Evidence showing lack of benefit with ICI + chemotherapy in EGFR-mt NSCLC

IMpower-130: an open label, randomized phase III trial was the first hint subsequent line ICI + chemotherapy would not generate meaningful patient outcomes in EGFR-mt mNSCLC. IMpower-130 allowed these patients to enroll after progression on standard of care TKI. Subgroup analysis failed to demonstrated an improvement in PFS or OS with the addition of atezolizumab to initial chemotherapy (nab-paclitaxel and carboplatin) in the 44 patients with EGFR-mt NSCLC (16).

CheckMate-722: an open label, phase III RCT (NCT02864251) investigating the role of ICI in TKI-resistant EGFR-mt (non-T790m) mNSCLC. Following failure of either 1^st- or 2^nd-line TKI, patients were randomized to nivolumab plus chemotherapy followed by nivolumab/pemetrexed maintenance vs. chemotherapy alone. At ESMO Asia 2022, Mok et al. presented the results of 294 patients with a minimum follow-up of 18.2 months. Failing to meet the primary endpoint, Mok reported no observed mPFS benefit in the chemo-ICI vs. chemo alone arm (5.6 vs. 5.4 months; HR 0.75; 95% CI: 0.56–1.00, P=0.053) (17). Similarly, there was no significant difference in OS (19.4 vs. 15.9 months; HR 0.82; 95% CI: 0.61–1.10). There was a trend towards improved landmark PFS rates in the presented subgroup analysis, suggesting a potential benefit in patients harboring canonical sensitizing EGFR-mts and those who had only 1 prior line of TKI therapy. However, this interpretation requires further investigation as patient heterogeneity, small subgroup sample sizes, and the protocol adaptation required to offset slow accrual during the COVID-19 pandemic, limit the confidence in this observation.

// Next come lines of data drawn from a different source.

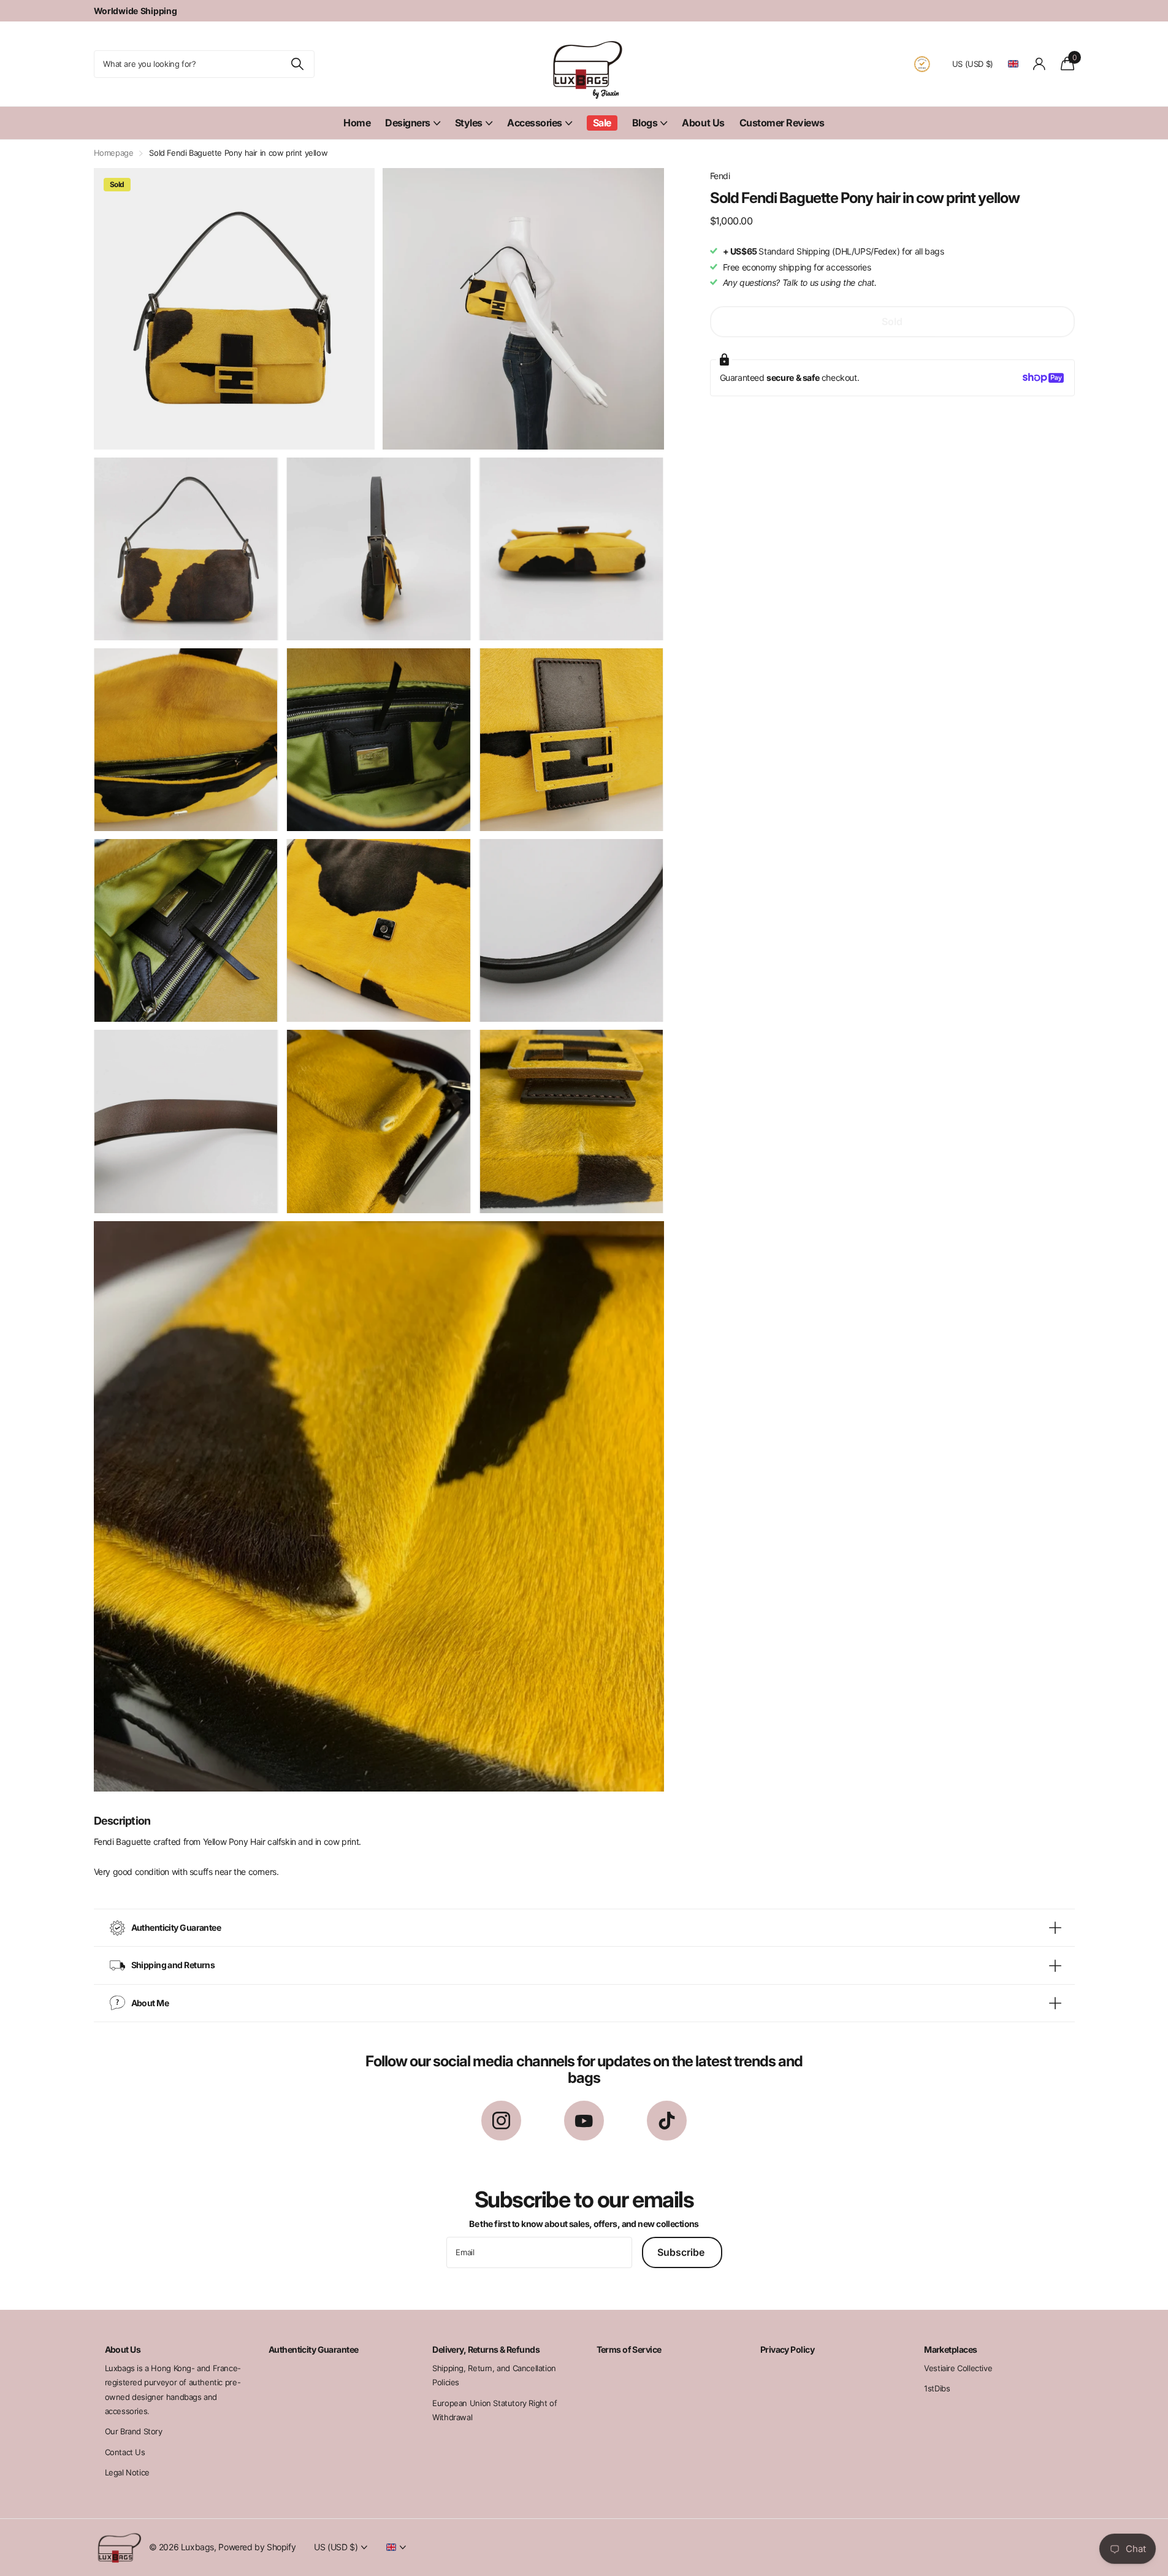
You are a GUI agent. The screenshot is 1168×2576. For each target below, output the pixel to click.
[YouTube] (584, 2121)
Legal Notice (127, 2472)
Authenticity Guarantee (314, 2349)
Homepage (114, 153)
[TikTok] (667, 2121)
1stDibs (937, 2388)
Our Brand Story (133, 2431)
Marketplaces (950, 2349)
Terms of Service (629, 2349)
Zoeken (298, 64)
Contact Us (125, 2452)
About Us (703, 123)
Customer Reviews (782, 123)
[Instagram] (501, 2121)
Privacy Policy (787, 2349)
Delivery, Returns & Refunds (486, 2349)
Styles (469, 123)
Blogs (645, 123)
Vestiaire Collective (958, 2368)
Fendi (720, 176)
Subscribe (682, 2252)
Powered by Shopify (257, 2547)
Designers (407, 123)
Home (356, 123)
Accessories (534, 123)
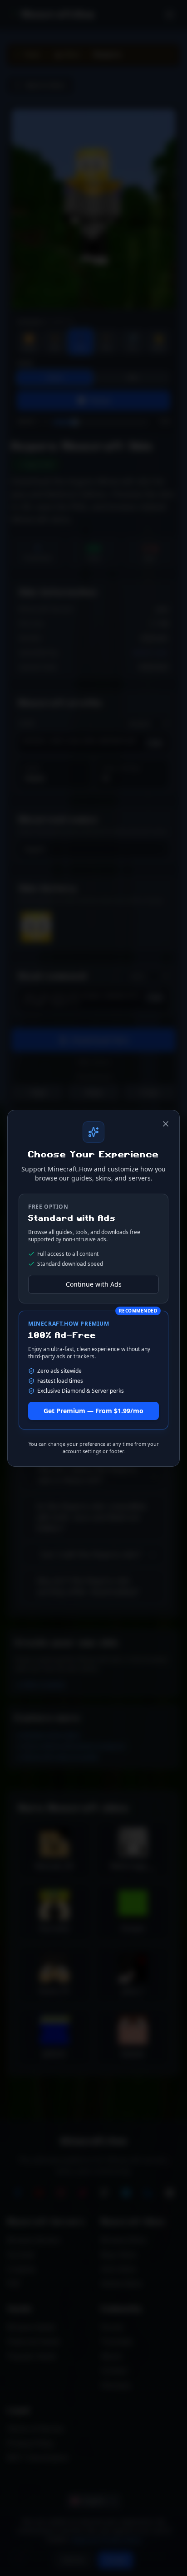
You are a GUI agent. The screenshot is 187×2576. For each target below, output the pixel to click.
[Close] (165, 1123)
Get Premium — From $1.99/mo (93, 1410)
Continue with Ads (94, 1284)
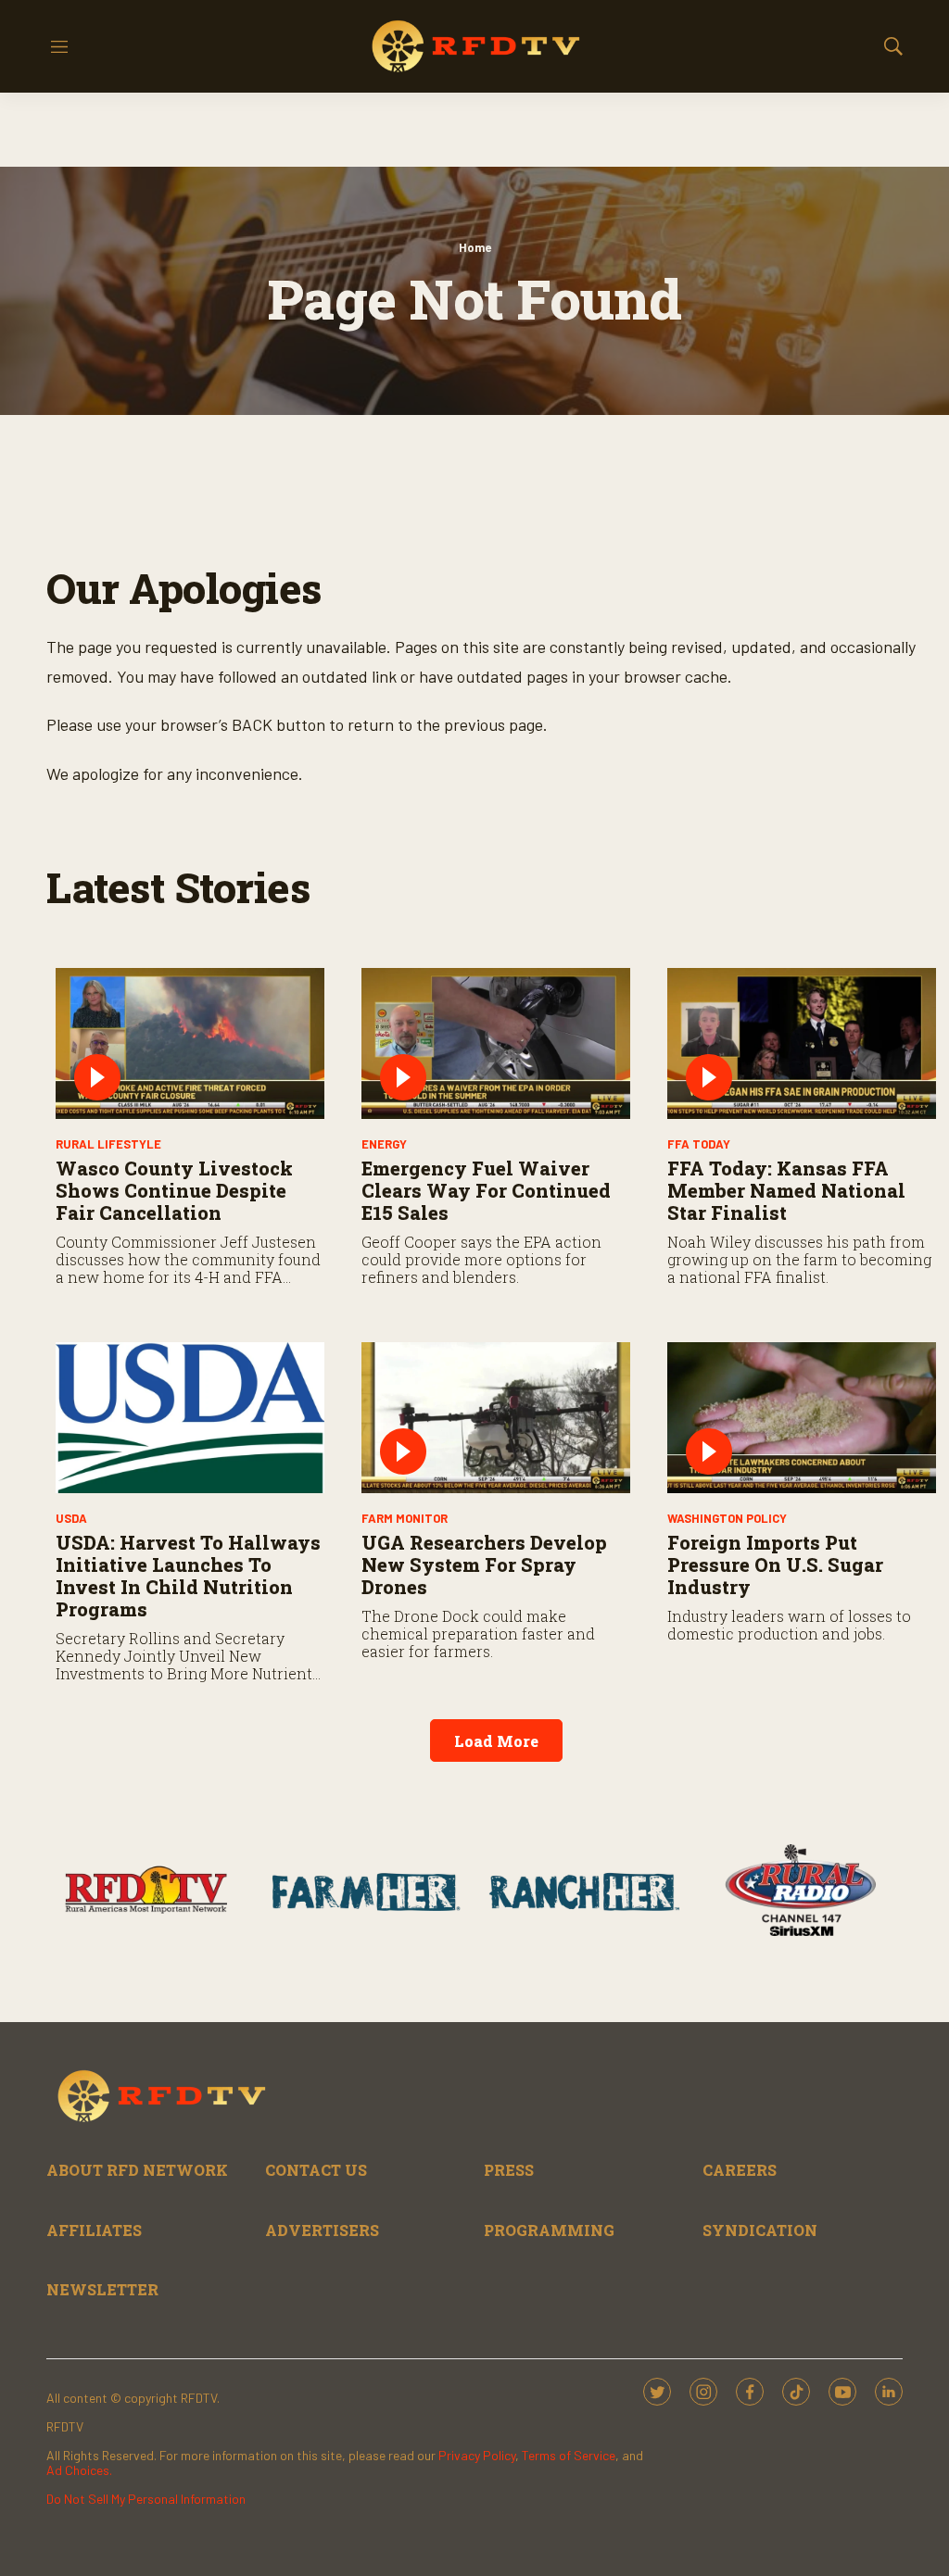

KEYNOTE-789: further negative confirmatory data for chemo-ICI in this population comes from the phase III KEYNOTE-789 trial (NCT03515837). In this double-blind study, patients with EGFR-mt mNSCLC progressing on prior EGFR-TKI (including osimertinib) were randomized to chemo-ICI (pembrolizumab and Cis/carboplatin + pemetrexed) or platinum-doublet chemotherapy alone. Unlike the initial design of CheckMate-722, KEYNOTE-789 had an a priori enrollment protocol to include patients with EGFR T790M and acquired osimertinib resistance. In a recent press release, Merck announced the study failed to meet its dual primary endpoint (18). At the final analysis, there was reportedly a trend towards improved OS and PFS in patients receiving chemo-ICI, however, neither survival endpoint reached pre-specified statistical significance.

ORIENT-31 summary

ORIENT-31 offers the first prospective, phase-III data in EGFR-mt mNSCLC, showing a significant survival benefit of quadruplet therapy and a pathway forward towards incorporating immunotherapy into the EGFR-mt mNSCLC treatment paradigm. As we await more mature outcome data, several questions remain when considering using this regimen for patients post-TKI progression. The majority of patients enrolled in ORIENT-31 received a 1^st or 2^nd generation EGFR TKI as their single prior line of therapy, is this the population that derives the most benefit? Will patients post 1^st-line 3^rd generation TKI experience a similar degree of benefit? While expected levels of efficacy differ between the generations of EGFR TKIs, a further distinction is the landscape of resistance mechanisms that emerge. Resistance mechanisms at time of progression on 1^st/2^nd generation EGFR-TKIs are frequently EGFR-dependent while progression post-osimertinib is rarely due to additional EGFR mutations (19,20). While the impact of TKI resistance mechanisms on subsequent chemotherapy based regimens is unknown, this potential data set from the ORIENT-31 trial would be of great clinical interest.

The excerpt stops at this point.